Please reproduce, word for word, every line of the records from the one containing "The height and width of the screenshot is (757, 1568)." down to the one containing "click(831, 502)", including both of those lines.

---- Listed entries

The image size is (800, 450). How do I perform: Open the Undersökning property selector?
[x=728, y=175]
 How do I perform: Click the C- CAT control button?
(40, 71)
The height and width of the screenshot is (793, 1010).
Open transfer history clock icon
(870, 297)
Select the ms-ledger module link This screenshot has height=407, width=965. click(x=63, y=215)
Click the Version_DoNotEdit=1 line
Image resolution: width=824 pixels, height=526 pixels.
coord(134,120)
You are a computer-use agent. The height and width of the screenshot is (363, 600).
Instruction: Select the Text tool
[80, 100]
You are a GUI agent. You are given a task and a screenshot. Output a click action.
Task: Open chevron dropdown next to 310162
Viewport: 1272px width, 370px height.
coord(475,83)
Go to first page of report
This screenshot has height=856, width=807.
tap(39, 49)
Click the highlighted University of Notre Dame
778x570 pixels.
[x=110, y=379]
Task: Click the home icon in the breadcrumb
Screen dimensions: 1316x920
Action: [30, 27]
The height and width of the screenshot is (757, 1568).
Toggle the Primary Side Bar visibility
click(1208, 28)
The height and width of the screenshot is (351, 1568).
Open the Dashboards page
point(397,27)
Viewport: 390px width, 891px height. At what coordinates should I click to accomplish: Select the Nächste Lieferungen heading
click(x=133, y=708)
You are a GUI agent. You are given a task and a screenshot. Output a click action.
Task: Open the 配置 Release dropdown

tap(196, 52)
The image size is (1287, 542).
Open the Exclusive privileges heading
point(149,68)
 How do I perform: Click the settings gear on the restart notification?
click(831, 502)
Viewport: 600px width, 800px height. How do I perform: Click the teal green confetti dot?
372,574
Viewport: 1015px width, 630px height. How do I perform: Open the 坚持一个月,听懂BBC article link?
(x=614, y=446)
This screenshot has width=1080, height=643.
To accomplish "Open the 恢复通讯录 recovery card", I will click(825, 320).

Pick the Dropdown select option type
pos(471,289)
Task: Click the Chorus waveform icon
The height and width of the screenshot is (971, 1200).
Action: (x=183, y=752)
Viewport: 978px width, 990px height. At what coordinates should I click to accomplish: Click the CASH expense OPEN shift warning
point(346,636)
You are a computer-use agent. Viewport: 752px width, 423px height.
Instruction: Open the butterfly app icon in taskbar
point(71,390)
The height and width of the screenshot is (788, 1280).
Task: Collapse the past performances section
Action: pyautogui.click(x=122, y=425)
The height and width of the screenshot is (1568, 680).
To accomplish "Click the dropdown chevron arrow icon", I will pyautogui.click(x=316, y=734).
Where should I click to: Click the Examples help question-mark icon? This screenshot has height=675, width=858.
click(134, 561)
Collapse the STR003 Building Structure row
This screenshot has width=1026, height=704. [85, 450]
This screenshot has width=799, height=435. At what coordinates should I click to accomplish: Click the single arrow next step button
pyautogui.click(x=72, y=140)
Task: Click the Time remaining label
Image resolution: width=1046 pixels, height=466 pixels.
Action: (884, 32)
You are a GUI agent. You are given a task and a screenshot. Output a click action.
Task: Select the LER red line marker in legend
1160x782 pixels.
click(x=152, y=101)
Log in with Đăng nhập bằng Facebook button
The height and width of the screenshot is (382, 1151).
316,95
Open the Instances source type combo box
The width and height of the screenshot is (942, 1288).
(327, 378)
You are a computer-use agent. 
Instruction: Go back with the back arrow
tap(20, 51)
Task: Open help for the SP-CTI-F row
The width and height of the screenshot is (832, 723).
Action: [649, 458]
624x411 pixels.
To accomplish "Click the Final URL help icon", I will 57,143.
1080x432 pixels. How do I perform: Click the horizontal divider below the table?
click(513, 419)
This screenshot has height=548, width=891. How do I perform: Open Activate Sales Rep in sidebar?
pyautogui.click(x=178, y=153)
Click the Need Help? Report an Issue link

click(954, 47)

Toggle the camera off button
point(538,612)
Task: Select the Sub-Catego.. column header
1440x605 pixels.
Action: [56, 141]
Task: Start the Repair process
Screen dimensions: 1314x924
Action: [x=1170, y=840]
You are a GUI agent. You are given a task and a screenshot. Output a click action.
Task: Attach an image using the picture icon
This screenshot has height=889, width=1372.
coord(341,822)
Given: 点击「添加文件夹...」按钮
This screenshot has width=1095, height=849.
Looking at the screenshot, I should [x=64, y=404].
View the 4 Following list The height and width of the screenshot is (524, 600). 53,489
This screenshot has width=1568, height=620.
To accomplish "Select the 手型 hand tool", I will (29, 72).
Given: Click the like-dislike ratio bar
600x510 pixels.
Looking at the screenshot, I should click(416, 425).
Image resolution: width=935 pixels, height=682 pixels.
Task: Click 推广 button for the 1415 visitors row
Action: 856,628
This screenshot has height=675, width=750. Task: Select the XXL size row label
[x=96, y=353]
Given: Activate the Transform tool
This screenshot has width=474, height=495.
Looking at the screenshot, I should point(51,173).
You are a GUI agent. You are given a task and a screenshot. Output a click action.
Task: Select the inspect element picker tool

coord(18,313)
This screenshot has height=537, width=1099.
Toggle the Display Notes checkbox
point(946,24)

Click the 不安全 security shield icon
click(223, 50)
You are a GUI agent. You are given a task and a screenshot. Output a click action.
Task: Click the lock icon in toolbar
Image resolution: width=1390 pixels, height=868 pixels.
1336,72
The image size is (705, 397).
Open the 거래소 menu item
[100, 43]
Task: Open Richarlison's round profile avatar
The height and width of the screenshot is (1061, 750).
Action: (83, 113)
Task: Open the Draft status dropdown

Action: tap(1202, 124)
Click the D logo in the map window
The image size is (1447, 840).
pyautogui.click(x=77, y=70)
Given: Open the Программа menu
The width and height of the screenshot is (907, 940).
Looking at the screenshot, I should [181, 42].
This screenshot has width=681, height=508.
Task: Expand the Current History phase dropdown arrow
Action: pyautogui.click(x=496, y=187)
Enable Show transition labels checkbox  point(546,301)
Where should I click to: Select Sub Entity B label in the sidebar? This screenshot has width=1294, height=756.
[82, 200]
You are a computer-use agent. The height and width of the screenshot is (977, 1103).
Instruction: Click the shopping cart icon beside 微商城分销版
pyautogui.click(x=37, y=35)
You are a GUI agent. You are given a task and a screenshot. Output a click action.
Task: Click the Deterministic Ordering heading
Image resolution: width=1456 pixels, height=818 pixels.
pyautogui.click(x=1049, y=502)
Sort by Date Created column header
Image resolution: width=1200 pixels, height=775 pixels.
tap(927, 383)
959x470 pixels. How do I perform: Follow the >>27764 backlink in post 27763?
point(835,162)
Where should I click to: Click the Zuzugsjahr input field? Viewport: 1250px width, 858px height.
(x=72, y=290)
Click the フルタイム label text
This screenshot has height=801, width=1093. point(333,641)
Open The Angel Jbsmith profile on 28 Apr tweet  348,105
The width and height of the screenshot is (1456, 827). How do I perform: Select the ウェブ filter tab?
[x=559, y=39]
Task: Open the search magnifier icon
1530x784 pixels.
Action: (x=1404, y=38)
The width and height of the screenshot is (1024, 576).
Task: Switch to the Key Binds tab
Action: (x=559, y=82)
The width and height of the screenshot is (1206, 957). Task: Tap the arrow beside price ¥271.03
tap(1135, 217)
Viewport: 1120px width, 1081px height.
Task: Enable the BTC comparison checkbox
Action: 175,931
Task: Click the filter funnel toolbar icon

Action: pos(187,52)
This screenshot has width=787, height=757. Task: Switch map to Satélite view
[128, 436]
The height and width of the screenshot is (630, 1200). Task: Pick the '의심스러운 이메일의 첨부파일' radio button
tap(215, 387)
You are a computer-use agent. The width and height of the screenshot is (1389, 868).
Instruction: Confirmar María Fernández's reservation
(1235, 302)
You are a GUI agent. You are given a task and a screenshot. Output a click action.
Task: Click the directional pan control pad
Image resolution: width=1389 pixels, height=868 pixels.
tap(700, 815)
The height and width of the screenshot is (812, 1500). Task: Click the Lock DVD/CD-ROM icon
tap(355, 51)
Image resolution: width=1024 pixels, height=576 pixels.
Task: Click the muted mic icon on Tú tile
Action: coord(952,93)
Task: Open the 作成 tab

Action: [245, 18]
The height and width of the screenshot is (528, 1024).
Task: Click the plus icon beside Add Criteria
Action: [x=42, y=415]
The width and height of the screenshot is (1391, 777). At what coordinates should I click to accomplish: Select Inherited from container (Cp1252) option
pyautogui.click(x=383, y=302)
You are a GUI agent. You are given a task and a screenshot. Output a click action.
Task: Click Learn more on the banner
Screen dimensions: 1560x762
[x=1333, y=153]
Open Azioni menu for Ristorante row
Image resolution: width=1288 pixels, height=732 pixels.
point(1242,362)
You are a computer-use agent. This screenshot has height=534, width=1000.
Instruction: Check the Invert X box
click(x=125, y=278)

--------

Final result
The height and width of the screenshot is (757, 1568).
Toggle the Primary Side Bar visibility
click(1208, 28)
The height and width of the screenshot is (351, 1568).
Open the Dashboards page
point(397,27)
Viewport: 390px width, 891px height. At what coordinates should I click to accomplish: Select the Nächste Lieferungen heading
click(x=133, y=708)
You are a GUI agent. You are given a task and a screenshot. Output a click action.
Task: Open the 配置 Release dropdown

tap(196, 52)
The image size is (1287, 542).
Open the Exclusive privileges heading
point(149,68)
 How do I perform: Click the settings gear on the restart notification?
click(831, 502)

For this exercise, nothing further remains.